We are all engrained in the United States to care about our credit score. We all know our own score (roughly) and understand the influence it has for us to borrow money. However, the score fails to measure other important factors that influence how much money we can borrow: cash on hand, savings accounts, equities, retirement funds, etc. These are all factors that define our financial health. However, there is no similar scoring tool to help us measure our financial health. I think a financial health score would be much more relevant for consumers as it is a data point that helps discern where they stand in relation to life’s big financial pressures including qualifying for a loan or understanding how much money they need to retire.
Flexscore is a innovative FinTech company that is trying to do just that; provide a service that gives consumers insight into their financial health through one score. Their consumer site is now live and they are touting a base of 30K users.Aside from the challenges, Flexscore has even greater opportunities ahead.

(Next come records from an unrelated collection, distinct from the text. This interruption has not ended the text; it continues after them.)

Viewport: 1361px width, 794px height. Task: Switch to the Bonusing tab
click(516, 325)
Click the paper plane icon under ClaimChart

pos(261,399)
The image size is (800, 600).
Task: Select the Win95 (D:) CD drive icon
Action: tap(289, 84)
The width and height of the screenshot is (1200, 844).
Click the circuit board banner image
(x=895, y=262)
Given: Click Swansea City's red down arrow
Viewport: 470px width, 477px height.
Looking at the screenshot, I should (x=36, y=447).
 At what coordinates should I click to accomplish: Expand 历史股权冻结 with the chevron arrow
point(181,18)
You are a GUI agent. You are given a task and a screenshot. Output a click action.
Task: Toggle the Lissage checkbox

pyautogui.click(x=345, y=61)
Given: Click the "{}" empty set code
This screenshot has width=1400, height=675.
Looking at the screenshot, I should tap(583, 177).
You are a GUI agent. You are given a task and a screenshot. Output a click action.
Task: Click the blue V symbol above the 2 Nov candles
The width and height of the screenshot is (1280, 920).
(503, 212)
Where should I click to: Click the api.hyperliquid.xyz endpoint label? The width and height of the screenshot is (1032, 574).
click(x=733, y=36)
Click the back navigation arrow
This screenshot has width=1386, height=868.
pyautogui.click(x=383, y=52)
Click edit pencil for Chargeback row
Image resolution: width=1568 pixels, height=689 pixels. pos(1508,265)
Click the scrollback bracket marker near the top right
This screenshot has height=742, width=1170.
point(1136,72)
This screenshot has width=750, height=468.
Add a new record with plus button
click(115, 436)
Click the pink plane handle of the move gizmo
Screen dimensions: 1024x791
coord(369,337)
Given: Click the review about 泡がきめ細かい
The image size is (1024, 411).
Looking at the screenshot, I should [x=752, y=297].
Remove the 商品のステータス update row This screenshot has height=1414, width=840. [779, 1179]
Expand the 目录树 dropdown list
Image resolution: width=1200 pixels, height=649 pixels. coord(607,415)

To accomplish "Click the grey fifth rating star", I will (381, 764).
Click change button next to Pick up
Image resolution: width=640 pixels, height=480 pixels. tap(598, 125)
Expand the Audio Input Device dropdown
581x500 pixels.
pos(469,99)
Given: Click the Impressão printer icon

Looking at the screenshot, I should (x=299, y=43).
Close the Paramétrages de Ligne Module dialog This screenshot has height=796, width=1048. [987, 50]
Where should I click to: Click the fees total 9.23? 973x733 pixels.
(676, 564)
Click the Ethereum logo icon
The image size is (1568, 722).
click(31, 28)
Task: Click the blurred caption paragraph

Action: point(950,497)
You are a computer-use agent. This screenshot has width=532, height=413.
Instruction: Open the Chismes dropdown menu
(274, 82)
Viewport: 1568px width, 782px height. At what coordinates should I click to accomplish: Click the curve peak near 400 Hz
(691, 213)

The potential big win for Flexscore is their unique ability to build a technology that produces a “score” relevant for consumers, financial planners AND financial institutions. Flexscore recently presented a new solution at FinovateSpring that helps financial planners provide this score to their clients. This is interesting for it gives the advisor and client a unit of measure that they can BOTH understand.Yes, it may be a challenge to get enough advisors to adopt the Flexscore and trust the methodology behind it. I think there is opportunity here for Flexscore to gain traction if financial advisors at banks and lending institutions adopt the scoring. By engaging customers in conversations about their financial health, banks are able to build deeper customer relationships and their pool of potential clients to lend to. Remember banks make their money off mortgage lending. This deeper consumer relationship will also ease the torrid lending process for the bank will have record of the consumers’ financial health and documents on file. Banks will be lending to a known and assessed borrower….insuring a much faster approval process. A faster approval process means a happier customer!
I’m envisioning a financial advisor saying, “Mr. Dunstan, if you achieve a Flexscore of 780, you will be qualified for a great mortgage or refi rate of X%. Let’s see what we can do to get there.” Boom. The reason for having a Flexscore is directly relevant for me as a consumer….and I’m now engaged in a relevant conversation with my banker. This conversation becomes a collaboration in which the bank is “selling” me another loan. Another conversation could focus on my retirement planning with my bank’s financial advisor. “Mr. Dunstan, to retire at 65, you need a Flexscore of 950. You are a ways off from 780. Let’s see how we can get you to your goals.” The Flexscore is now the centerpiece of all future financial planning discussions and compass to the banking products needed to achieve the goals.
By enabling banks to make more money off their customers, Flexscore can quickly drive adoption of its more complete financial health scoring method. Banks will pull consumers through the scoring process for it’s relevant for conversations already happening. Consumers are well primed to understand the relevance of this score and may even take action to improve with the right incentives. Hmmm….I can feel another blog post brewing about gamification of this process. However, if Flexscore decides to push this score directly through the consumer channel, building adoption and relevance may prove more costly. As we know, driving consumer awareness and adoption in this noisy world will be expensive for them. Additionally, convincing a typically very tepid consumer to care about their financial health “score” will be challenging too. Remember, consumer adoption rates for personal finance management solutions are typically very low (sub 5%)…which means getting consumers to engage with their money is REALLY HARD.
Keep an eye on Flexscore. I think with the right partners and clients Flexscore could redefine how we as consumers evaluate, measure, improve and discuss our financial health…and with so few Americans adequately prepared to retire, these conversations need to be had earlier in life.